Jusqu’à présent, la FAO et ses partenaires – qui constituent l’épine dorsale de nos opérations dans le pays – ont réussi à poursuivre leurs activités. Cependant, il faut assurer un accès humanitaire sans entrave afin d’atteindre la population plus facilement et de mieux la protéger, ainsi que d’empêcher la détérioration du secteur agricole.

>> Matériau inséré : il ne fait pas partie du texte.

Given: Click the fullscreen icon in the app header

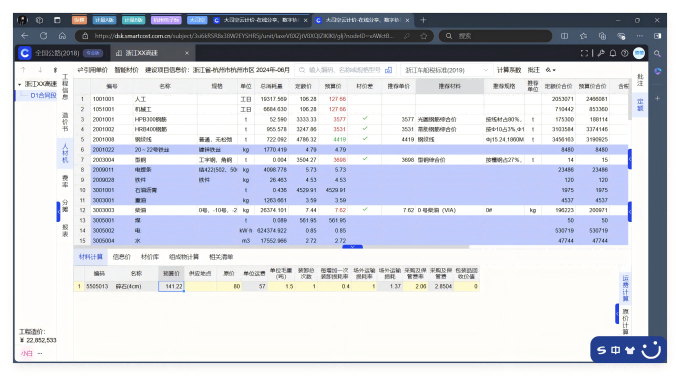Looking at the screenshot, I should tap(584, 53).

Fatima, agricultrice veuve et mère, espère qu’elle pourra rester sur ses terres pour récolter son sorgho et subvenir aux besoins de sa famille. ©FAO/Khaled Ali.

5. Le conflit risque de tomber dans l’oubli

Le conflit au Soudan a pris des proportions alarmantes. L’insécurité alimentaire a augmenté de 70 pour cent par rapport aux niveaux enregistrés en 2023, avant le début des hostilités: 18 millions de personnes sont en situation d’insécurité alimentaire aiguë. Derrière ces chiffres se cachent des personnes qui luttent au quotidien pour survivre.

Pourtant, malgré les récits d’atrocités, ce conflit risque d’être oublié au profit d’autres qui accaparent notre attention. La situation est compliquée par le fait que le financement ne permet pas de répondre aux immenses besoins, qui ne cessent de croître. Par exemple, seulement 20 pour cent des fonds demandés ont été reçus en 2023.

Avec le risque de famine qui pointe à l’horizon, il faut redoubler d’efforts pour empêcher que le monde ne détourne les yeux et ne laisse des millions de personnes seules face à leur sort.

L’assistance agricole d’urgence est un outil essentiel pour rétablir l’accès à la nourriture et les moyens de subsistance. Et il ne s’agit pas d’une seule famille. L’assistance agricole a un potentiel transformateur qui pourrait bénéficier au pays tout entier.

En 2024, la FAO prévoit d’apporter une assistance immédiate à 9 millions de personnes dans tous les États du Soudan. L’organisation cherche à mobiliser d’urgence 104 millions d’USD pour stimuler la production alimentaire, protéger le bétail et aider le secteur agricole à se relever avant que le conflit ne détruise les acquis obtenus au fil des générations.